[Passage shown]
* * * * * * * * *

You are viewing a plain text version of this content. The canonical link for it is here.
Posted to user@pig.apache.org by "dirk.mst@gmail.com" <di...@gmail.com> on 2011/06/17 10:44:45 UTC

CombinedLogLoader with .gz support?

Hello Pig mailing list,

I have around 10 TB of apache log files (1 TB as .gz compressed files)
and analyze these files with pig.
Obviously apache log files can be compressed pretty good with gzip, so
it would be great if Pig would accept the log files in compressed
form.

Is this possible with the CombinedLogLoader from contrib/piggybank or
is there any other way to do this? It is pretty easy with the normal
TextLoader. It automatically detects if the file is a .gz file.

If there is no way, would the RegExLoader be the correct class to extend?

Regards
Dirk

Re: CombinedLogLoader with .gz support?

Posted by Dmitriy Ryaboy <dv...@gmail.com>.
Dirk, if you look at the code for pigStorage, you'll see some code in there that looks at file names and chooses the right input format to use based on that. You should just add the same thing to regexloader.  

On Jun 17, 2011, at 1:44 AM, "dirk.mst@gmail.com" <di...@gmail.com> wrote:

> Hello Pig mailing list,
> 
> I have around 10 TB of apache log files (1 TB as .gz compressed files)
> and analyze these files with pig.
> Obviously apache log files can be compressed pretty good with gzip, so
> it would be great if Pig would accept the log files in compressed
> form.
> 
> Is this possible with the CombinedLogLoader from contrib/piggybank or
> is there any other way to do this? It is pretty easy with the normal
> TextLoader. It automatically detects if the file is a .gz file.
> 
> If there is no way, would the RegExLoader be the correct class to extend?
> 
> Regards
> Dirk

* * * * * * * * *

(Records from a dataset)

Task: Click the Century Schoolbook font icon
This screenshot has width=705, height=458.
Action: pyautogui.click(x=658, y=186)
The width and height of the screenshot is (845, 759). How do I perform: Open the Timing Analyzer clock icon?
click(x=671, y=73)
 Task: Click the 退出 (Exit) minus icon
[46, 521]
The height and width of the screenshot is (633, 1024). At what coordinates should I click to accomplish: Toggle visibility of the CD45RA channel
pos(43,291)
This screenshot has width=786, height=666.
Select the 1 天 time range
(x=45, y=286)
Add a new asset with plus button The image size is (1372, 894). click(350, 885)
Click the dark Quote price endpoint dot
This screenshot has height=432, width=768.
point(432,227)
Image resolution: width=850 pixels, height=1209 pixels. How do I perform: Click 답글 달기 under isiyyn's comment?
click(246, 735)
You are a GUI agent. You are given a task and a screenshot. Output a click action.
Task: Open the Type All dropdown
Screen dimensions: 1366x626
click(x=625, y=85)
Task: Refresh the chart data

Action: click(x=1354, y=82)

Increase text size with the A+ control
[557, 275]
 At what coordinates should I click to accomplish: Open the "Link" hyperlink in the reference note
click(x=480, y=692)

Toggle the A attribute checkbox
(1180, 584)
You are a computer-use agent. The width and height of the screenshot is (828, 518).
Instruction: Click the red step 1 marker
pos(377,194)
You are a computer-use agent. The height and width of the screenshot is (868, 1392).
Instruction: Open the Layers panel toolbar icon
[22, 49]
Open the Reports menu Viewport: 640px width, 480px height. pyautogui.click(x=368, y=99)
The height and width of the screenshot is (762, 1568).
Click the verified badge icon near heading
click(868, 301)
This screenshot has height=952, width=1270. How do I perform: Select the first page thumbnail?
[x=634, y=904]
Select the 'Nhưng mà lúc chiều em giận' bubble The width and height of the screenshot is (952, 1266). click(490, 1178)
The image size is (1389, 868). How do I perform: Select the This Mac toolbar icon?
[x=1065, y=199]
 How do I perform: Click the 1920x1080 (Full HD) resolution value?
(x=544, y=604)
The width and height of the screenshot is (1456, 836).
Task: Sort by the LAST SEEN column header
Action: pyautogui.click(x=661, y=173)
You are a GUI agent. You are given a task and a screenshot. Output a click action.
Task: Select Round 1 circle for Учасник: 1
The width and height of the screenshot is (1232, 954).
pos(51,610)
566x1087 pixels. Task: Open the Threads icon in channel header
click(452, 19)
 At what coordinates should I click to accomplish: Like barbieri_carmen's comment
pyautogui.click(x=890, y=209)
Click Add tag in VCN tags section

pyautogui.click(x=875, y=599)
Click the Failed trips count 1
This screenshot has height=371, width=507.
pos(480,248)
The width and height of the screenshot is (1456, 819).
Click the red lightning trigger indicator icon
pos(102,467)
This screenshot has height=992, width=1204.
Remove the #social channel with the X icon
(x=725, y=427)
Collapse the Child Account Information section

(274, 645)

* * * * * * * * *

[What the exercise asks] Transcribe the part of the Pig mailing list thread between "Dirk, if you" and "thing to regexloader.", inclusive.

[Expected answer]
Dirk, if you look at the code for pigStorage, you'll see some code in there that looks at file names and chooses the right input format to use based on that. You should just add the same thing to regexloader.